Case ID: f-appx_582/html/0437-01.html
Source: Caselaw Access Project
Author: {"author": "PER CURIAM: \n    ", "license": "Public Domain", "url": "https://static.case.law/"}
Date Created: 2024-08-24T03:29:51.129683

UNITED STATES of America, Plaintiff-Appellee v. Miguel Angel MACIAS-FUENTES, Defendant-Appellant.
    No. 13-10760
    Summary Calendar.
    United States Court of Appeals, Fifth Circuit.
    Sept. 24, 2014.
    Before STEWART, Chief Judge, and PRADO and HAYNES, Circuit Judges.
   PER CURIAM:

Miguel Angel Macias-Fuentes pleaded guilty to having been found unlawfully in the United States following deportation, and he was sentenced to 120 months of imprisonment and three years of supervised release. The district court indicated that the sentence, which was above the advisory guidelines range of 77 to 96 months, was a variance under 18 U.S.C. § 3553(a) and, alternatively, an upward departure under U.S.S.G. § 4A1.3. On appeal, Macias-Fuentes presents two procedural challenges to the 120-month sentence. He does not challenge the substantive reasonableness of the sentence.

Macias-Fuentes first argues that his sentence is procedurally unreasonable because the district court misinterpreted U.S.S.G. §§ 4A1.3 and 5K2.0 in determining that an above-guidelines-range sentence was warranted. To the extent Macias-Fuentes challenges the sentence as an upward departure under the Guidelines, any alleged procedural error was harmless. See United States v. Mejia-Huerta, 480 F.3d 713, 723 (5th Cir.2007). As noted above, the district court alternatively imposed a non-guidelines variance; neither § 4A1.3 nor § 5K2.0 applies to variances. See id.; United States v. Gutierrez-Hernandez, 581 F.3d 251, 255 (5th Cir.2009).

Acknowledging the alternative sentencing variance, Macias-Fuentes contends that the district court nonetheless was influenced by an erroneous departure standard regarding underrepresentation of criminal history and risk of recidivism. In support, he argues that courts must consider and correctly apply the Guidelines, including the departure provisions, before imposing a variance under § 3553(a). However, the case upon which he relies says nothing about consideration of the guidelines departure provisions in relation to imposing a variance, or non-guidelines sentence. See Gutierrez-Hernandez, 581 F.3d at 256 (“Without the correct guideline range, the court varies from the wrong point.”) (emphasis added). Here, the record demonstrates that the 120-month sentence was an upward variance from the guidelines range based on the factors set forth in § 3553(a), as thoroughly articulated by the district court. Macias-Fuentes has not shown any error in the district court’s determination that an above-guidelines-range sentence was warranted.

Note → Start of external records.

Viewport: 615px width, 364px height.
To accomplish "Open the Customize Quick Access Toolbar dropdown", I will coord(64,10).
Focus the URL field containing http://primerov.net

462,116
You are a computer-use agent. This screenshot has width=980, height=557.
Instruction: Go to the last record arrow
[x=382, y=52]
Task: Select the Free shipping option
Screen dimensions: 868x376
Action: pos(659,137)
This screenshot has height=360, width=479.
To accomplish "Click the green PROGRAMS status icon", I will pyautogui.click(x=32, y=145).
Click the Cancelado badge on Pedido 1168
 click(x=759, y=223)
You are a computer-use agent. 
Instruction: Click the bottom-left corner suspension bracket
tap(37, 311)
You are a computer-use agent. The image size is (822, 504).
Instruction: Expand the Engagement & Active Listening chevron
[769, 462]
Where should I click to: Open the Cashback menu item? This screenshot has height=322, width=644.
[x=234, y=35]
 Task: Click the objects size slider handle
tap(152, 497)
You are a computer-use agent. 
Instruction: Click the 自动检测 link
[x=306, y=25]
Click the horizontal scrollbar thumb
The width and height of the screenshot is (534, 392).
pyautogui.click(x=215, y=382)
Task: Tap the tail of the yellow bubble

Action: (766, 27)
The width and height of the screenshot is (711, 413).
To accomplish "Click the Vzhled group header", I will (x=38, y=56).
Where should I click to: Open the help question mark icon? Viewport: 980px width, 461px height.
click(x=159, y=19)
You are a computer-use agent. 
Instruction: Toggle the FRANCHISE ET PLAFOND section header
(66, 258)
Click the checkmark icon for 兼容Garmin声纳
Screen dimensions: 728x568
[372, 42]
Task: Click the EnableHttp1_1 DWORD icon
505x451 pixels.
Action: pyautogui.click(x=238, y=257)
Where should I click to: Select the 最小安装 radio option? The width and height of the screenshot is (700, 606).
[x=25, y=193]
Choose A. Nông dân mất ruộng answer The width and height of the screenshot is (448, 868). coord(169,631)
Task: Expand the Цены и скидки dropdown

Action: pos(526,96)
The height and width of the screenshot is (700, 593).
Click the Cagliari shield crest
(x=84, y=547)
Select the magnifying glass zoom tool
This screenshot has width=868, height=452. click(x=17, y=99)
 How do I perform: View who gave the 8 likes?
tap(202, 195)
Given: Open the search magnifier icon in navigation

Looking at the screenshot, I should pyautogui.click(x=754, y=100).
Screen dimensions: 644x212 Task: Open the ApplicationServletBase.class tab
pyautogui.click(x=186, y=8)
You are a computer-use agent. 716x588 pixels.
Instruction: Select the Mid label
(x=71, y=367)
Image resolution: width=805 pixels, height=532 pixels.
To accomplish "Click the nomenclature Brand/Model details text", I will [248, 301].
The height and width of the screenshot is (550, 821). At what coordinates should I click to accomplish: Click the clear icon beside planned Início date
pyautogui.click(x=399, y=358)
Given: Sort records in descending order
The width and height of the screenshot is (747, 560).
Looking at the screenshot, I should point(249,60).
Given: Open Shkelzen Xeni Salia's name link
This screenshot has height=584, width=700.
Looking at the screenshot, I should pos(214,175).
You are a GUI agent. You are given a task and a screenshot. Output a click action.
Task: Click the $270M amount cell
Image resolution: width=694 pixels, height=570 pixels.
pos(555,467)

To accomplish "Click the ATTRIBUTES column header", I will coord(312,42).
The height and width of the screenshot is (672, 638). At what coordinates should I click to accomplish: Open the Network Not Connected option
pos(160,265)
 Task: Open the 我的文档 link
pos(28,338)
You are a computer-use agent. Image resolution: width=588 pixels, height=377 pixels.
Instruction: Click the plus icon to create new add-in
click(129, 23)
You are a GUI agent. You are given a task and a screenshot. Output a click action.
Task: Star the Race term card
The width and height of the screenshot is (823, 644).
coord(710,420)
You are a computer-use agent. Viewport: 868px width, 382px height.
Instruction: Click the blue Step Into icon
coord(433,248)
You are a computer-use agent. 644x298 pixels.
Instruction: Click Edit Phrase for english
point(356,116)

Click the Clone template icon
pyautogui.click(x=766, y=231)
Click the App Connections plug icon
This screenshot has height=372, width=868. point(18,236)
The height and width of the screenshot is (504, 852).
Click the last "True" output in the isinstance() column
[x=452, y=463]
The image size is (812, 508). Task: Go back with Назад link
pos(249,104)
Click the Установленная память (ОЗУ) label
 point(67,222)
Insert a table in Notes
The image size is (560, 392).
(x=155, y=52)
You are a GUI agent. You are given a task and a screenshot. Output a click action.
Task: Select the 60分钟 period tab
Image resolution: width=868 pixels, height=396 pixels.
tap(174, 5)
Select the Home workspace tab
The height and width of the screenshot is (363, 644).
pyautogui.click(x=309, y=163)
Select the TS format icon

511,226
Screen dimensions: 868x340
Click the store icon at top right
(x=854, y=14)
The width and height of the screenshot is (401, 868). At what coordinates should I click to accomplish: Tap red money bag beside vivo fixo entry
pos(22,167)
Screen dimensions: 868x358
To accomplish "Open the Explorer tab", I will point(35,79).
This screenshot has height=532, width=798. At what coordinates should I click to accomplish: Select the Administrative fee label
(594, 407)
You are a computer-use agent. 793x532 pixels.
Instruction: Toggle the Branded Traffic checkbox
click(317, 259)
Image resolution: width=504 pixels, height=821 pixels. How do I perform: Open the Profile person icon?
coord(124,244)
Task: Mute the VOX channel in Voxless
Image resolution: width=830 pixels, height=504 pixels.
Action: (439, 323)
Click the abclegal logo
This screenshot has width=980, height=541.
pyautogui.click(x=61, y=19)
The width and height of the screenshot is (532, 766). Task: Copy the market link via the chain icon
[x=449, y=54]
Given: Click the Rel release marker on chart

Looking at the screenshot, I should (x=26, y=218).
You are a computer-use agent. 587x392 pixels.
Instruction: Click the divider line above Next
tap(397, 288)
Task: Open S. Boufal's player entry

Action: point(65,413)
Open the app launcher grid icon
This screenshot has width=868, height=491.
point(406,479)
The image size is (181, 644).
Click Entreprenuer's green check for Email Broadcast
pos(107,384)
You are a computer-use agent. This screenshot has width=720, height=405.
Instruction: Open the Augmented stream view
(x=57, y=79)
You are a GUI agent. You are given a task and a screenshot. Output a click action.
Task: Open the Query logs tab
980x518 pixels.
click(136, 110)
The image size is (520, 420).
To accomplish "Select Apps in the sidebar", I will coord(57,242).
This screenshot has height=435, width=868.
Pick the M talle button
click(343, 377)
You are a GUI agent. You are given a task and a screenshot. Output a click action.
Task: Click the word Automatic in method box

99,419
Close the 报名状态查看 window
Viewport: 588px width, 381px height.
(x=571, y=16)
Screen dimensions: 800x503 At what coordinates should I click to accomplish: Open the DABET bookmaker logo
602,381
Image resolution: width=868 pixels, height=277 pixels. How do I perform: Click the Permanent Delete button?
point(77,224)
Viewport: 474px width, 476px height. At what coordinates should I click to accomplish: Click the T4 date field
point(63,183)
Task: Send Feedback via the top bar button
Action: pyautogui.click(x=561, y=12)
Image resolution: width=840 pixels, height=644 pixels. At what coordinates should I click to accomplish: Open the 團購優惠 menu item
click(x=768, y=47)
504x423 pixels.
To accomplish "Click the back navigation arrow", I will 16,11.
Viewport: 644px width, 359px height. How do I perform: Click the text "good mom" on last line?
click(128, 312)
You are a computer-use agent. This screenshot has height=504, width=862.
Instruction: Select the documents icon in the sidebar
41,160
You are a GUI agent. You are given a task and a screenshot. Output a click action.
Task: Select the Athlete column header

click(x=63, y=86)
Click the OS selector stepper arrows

In his second issue on appeal, Macias-Fuentes contends that the district court plainly erred in applying the 16-level enhancement pursuant to U.S.S.G. § 2L1.2(b)(l)(A), based upon his prior felony conviction for a “crime of violence,” namely, the Texas offense of burglary of a habitation. He argues that his Texas burglary conviction does not qualify as a crime of violence under § 2L1.2(b)(l)(A), because the Texas burglary statute criminalizing burglary of a habitation is not divisible and includes conduct that does not constitute “burglary of a dwelling” under the Guidelines. Further, he asserts that his judicial confession is insufficient to narrow the offense to a qualifying form of burglary.

After briefing was completed, we issued an opinion in United States v. Conde-Castaneda, 753 F.3d 172, 176-78 (5th Cir. 2014), cert. filed, No. 14-6009 (U.S. Aug. 25, 2014), wherein we held that § 30.02 of the Texas Penal Code was divisible and that a written judicial confession containing an admission to two types of burglary prescribed in the Texas statute, specifically § 30.02(a)(1) and § 30.02(a)(3), was sufficient to establish that the defendant was convicted of both offenses. Macias-Fuentes’s written judicial confession contained an admission to “each and every act” alleged in the indictment and thus sufficiently establishes that he was convicted of violating both § 30.02(a)(1) and § 30.02(a)(3). See Conde-Castaneda, 753 F.3d at 178. Because § 30.02(a)(1) qualifies as a crime of violence under the Guidelines, the district court did not err in applying the 16-level enhancement. See id. at 176-79.

AFFIRMED. 
      
       Pursuant to 5th Cir. R. 47.5, the court has determined that this opinion should not be published and is not precedent except under the limited circumstances set forth in 5th Cir. R. 47.5.4.